Imagine you want to develop a Search Engine. Of course, your users are people who are looking up things that they are interested in. They will not use your search engine if you give them –
– irrelevant search results
– repetition of the same search resulted
This second one is what Search Engines qualify as “duplicate content”. Every time a search is made, the search engine browses the entire web and gets a list of web pages that it thinks are relevant to the result(point one above). The relevancy is determined by a complex equation with hundreds of parameters.
Once this list is ready, the search engine algorithm goes through another step. It determines how many of the results have identical or similar (90% or more) content. These “duplicate results” are all clubbed together and only one result is shown.
Based on pre-determined parameters, the search engine decides which one it should show to the user. Basically, if you were looking something up would you want ten different options/opinions or ten links with the same content?
So, from a search engine’s point of view, it is not really a penalty because they are not down-ranking your site. They are just clubbing results under one search result. Interestingly enough, one of the parameters considered is the rank it assigns to the page/site. The higher the rank, better the chance of its page being chosen over other pages with same content.
What’s to be note is that though your page rank doesn’t get affected* your relevant page won’t be shown as a result. In effect, you aren’t getting traffic from that search result. So, for all practical purposes it is a penalty for you.
How can you make sure your pages are not considered duplicate content?
As a logical flow from the intention of search engines these are the things you ought to take care of –
Carry original content
As obvious at it gets, don’t have duplicate content and you won’t get penalised for carrying duplicate content.
Use canonical tag
A great way to get more people to read your content is to have more sites publish your content. However, when you do that, make sure you let the search engine crawler know what it should consider as original content. Google recognizes the “canonical” tag which can be used as so –
<link rel=”canonical” href=”URL to be considered original” />
This becomes even more important if the content is carried by sites ranked higher than yours.
On the other hand, a different way to think about syndicating your content is that you use it for branding rather than driving content to your site. So, don’t worry about your page being considered as duplicate content.
Ask that you post first
Over and above carrying the canonical tag, you can request the other sites to wait a couple of days before they post the content. That way the search engine knows you posted first.

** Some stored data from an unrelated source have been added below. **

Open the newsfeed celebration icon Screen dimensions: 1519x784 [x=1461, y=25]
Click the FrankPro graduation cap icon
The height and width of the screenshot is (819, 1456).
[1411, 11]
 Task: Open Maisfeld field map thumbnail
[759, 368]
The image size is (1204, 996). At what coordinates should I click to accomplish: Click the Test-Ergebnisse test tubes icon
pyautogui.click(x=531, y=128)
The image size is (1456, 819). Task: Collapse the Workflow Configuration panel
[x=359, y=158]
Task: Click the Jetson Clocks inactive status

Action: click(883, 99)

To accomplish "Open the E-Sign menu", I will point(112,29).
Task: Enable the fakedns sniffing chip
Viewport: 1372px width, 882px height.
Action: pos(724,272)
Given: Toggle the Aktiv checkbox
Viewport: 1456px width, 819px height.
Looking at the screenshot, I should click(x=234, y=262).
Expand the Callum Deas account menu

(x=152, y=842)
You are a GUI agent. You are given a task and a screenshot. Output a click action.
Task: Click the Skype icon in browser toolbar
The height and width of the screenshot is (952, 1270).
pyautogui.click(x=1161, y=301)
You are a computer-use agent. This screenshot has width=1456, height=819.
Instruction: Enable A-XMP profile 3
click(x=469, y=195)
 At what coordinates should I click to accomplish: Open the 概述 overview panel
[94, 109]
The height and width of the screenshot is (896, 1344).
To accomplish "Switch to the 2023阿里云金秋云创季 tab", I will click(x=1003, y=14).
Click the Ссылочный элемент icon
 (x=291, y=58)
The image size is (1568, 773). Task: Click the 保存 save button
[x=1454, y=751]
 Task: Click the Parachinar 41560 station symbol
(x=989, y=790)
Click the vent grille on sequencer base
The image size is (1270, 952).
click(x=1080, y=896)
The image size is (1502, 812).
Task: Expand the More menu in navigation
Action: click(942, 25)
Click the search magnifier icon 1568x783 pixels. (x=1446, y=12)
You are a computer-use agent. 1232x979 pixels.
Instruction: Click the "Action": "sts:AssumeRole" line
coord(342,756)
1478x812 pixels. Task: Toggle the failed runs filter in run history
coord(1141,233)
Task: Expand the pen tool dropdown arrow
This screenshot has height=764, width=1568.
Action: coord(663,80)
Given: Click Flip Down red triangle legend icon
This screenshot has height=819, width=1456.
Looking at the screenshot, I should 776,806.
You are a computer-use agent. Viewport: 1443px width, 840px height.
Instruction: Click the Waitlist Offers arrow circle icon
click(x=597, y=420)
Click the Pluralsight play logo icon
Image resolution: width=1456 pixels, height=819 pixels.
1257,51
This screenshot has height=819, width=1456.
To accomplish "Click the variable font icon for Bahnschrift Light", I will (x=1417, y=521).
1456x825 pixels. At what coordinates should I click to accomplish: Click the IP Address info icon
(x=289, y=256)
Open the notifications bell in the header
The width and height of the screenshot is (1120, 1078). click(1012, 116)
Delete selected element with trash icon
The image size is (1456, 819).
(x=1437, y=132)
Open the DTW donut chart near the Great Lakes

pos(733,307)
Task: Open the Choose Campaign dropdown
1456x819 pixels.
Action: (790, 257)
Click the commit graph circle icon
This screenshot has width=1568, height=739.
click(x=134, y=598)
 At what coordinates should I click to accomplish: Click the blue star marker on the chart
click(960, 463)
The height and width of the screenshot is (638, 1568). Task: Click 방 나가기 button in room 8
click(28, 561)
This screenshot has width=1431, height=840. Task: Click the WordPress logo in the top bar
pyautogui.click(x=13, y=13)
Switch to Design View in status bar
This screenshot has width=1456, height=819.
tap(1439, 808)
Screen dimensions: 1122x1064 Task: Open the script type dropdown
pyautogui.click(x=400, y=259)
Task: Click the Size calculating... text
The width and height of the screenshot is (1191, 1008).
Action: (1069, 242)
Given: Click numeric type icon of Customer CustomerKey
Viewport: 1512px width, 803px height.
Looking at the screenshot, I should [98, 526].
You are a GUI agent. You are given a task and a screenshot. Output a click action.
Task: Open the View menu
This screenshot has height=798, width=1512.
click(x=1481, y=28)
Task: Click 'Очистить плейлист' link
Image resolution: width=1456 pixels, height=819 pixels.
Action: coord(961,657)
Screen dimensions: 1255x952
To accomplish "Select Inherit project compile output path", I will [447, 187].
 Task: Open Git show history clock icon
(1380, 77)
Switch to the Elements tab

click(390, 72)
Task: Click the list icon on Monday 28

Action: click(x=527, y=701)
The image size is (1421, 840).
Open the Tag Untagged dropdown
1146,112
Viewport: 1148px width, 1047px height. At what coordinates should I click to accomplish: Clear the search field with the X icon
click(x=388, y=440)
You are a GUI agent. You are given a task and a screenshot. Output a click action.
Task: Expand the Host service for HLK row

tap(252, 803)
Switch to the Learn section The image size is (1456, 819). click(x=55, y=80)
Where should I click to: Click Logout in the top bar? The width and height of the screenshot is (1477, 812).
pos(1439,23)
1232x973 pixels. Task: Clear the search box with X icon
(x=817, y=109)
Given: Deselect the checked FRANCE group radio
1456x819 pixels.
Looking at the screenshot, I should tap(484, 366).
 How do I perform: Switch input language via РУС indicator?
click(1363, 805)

Don’t re-post entire content
Whenever possible, and if it makes sense, don’t allow other sites to use your content in its entirety. Have them carry a paragraph or 100 words or something like that and have them link back to your site to continue reading. This way your page does have unique content that is not on the other site.
Take care of internal duplication
If you have a mobile site and/or printable versions of your pages, you will have two pages on your site carry the same content, only in different formats. This is likely to be considered as duplicate content. You can use canonical tags on the pages you don’t want the search engine to consider.
Avoid repetitive content on each page of your site
Usually, search engines are smart enough to figure out repetition in your content when it is like say in the text of the comments section/form or the legal pages. But, it might be a good idea to have large pieces of content that repeat on each page be moved to a page of its own. You can then link to that page and avoid this problem.
As a follow-up from the earlier point, don’t have blank pages. More likely than not, you will have automatically generated repetitive content on these blank pages.
Check for plagiarism
Keep an eye out for sites using your content without permission. You can use a tool like copyscape or simply copy sample text from your page and paste it into the search engine with quotation marks. If there are other sites using your content and passing it off as theirs, you can –
– request them to take it off, if you don’t want them to carry it
– request them to use the canonical tag, if you don’t mind it
– if they refuse, report them. (This link is for reporting to Google, all search engines will have a similar process)
Do not be malicious
No one wants to be manipulated, not even search engines. So, make sure your site doesn’t have –
– plagiarised content
– content that tries to manipulate the search engine into believing that it is relevant. All popular search engines are smart, they will figure it out.
The crux of the discussion lies in the fact that you don’t have much to worry about if your content is unique and you are keeping track of sites that are using it.
Are there any other techniques you use to make sure your pages don’t get marked as duplicate? Please do share and enrich this list.